A major figure in the drafting of the European Union’s 5G technology policy was nominated on Tuesday to lead the EU’s cybersecurity agency, as US President Donald Trump and other officials call for a tougher European approach to Chinese activities in the region.
Juhan Lepassaar, who is vying to steer the Greece-based agency as its new executive director, was until last month the head of cabinet for the EU’s commissioner for digital affairs, Andrus Ansip.
For months, Ansip’s office has been hammering out the EU’s defining policies for regulating next-generation 5G mobile technology. The results are expected to be made final later this year.
The question is whether Lepassaar would take a different approach from outgoing executive director Udo Helmbrecht, under whose 10-year helm the 60-strong cybersecurity agency has steered clear of controversial political issues such as 5G security, election-hacking and cyberwarfare.
His nomination also comes amid Huawei Technologies’ intense interest in the European market and the EU’s and national governments’ fear that partnering with the Chinese telecoms giant would pose a threat to cybersecurity.
5G, or fifth-generation mobile telecommunications technology, enables data to be transferred at a speed that is 20 times faster than existing standards.
As the largest telecommunications gear supplier in the world, Huawei holds the largest number of 5G essential patents.
The company is a vital player in China’s bid to become the leader in 5G technologies and to reap large economic benefits from having the technology and influence to set 5G standards.
“It would be interesting to see how the right-hand man of Ansip will combine his 5G policy approach with his new role tackling cybersecurity threats from China,” a diplomatic source in Brussels said.
In an April interview with the South China Morning Post, Ansip expressed his concern about a 2017 national intelligence law in China that binds Chinese companies to share information with Beijing’s intelligence apparatus.
“As far as we are aware,” Ansip said, the law “includes broad requirements for all organisations and citizens to support, cooperate with and collaborate in national intelligence work”.
“There are no provisions about limiting the application of these requirements to not apply extraterritorially.”
Before Washington stepped back from its ban on Huawei in June, Trump’s administration had been lobbying the EU hard to follow its lead.
But Ansip has rejected such calls, saying the EU would take no steps to blacklist any country or company.

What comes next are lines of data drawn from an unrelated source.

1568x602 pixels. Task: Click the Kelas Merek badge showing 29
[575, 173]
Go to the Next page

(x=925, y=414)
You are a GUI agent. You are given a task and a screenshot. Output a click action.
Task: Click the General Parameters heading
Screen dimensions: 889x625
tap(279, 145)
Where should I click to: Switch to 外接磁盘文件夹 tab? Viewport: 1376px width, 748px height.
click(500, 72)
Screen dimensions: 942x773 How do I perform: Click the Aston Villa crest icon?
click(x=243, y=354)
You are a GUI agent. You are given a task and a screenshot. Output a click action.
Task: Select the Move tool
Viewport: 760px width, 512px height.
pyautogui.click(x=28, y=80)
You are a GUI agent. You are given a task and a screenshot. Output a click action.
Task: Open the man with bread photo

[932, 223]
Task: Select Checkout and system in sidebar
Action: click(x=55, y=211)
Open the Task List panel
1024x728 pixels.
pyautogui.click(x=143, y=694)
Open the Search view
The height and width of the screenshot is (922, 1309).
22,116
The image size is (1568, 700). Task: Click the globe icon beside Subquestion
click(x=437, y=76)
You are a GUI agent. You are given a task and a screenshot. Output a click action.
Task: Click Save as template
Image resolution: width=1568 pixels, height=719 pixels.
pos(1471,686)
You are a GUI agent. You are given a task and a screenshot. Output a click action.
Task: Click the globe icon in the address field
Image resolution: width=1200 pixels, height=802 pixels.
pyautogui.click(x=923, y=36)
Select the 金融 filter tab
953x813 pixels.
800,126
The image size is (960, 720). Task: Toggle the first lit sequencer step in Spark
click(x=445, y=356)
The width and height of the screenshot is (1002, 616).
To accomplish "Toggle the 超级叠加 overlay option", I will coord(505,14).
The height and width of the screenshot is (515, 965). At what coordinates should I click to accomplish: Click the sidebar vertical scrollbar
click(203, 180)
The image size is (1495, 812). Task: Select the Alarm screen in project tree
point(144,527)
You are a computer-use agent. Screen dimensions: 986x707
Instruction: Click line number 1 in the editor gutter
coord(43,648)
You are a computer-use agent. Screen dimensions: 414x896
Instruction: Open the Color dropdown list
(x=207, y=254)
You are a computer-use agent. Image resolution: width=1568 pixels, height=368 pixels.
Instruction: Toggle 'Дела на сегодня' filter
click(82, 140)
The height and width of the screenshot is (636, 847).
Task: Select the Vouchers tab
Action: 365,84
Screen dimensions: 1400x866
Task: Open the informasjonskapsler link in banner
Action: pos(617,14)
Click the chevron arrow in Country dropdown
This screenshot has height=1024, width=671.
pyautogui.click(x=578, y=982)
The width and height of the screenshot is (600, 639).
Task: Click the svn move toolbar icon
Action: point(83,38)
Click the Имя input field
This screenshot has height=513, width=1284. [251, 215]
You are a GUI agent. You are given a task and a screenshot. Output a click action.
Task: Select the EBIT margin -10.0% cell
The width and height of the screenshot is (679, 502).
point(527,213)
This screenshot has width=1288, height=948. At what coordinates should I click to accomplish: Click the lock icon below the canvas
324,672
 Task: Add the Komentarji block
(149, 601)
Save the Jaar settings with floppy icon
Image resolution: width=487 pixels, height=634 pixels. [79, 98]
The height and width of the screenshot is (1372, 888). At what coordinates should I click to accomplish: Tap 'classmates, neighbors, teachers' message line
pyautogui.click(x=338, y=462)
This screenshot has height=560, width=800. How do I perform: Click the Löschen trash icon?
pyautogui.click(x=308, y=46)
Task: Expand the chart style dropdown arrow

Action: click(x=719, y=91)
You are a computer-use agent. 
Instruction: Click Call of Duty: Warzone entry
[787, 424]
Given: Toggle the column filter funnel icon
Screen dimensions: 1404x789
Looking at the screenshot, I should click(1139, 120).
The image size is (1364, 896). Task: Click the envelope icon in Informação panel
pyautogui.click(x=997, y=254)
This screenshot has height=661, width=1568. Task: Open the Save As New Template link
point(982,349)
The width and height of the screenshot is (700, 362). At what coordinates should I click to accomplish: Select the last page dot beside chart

In his April trip to Brussels, Chinese Premier Li Keqiang sought to reassure his European counterparts that China would never require any company to “steal” information on behalf of the government.
Lepassaar still has to face the European Parliament’s industry committee before he is officially appointed. The committee is expected to meet on Monday and Tuesday.
The EU Agency for Cybersecurity, formerly known as the European Union Agency for Network and Information Security, received additional powers under the new “Cybersecurity Act”, a landmark regulation that came into force at the end of last month.
In coming years, the agency will draft certification schemes to better protect internet-connected devices, boost the security of 5G telecom networks and raise security standards for cloud providers, among other things.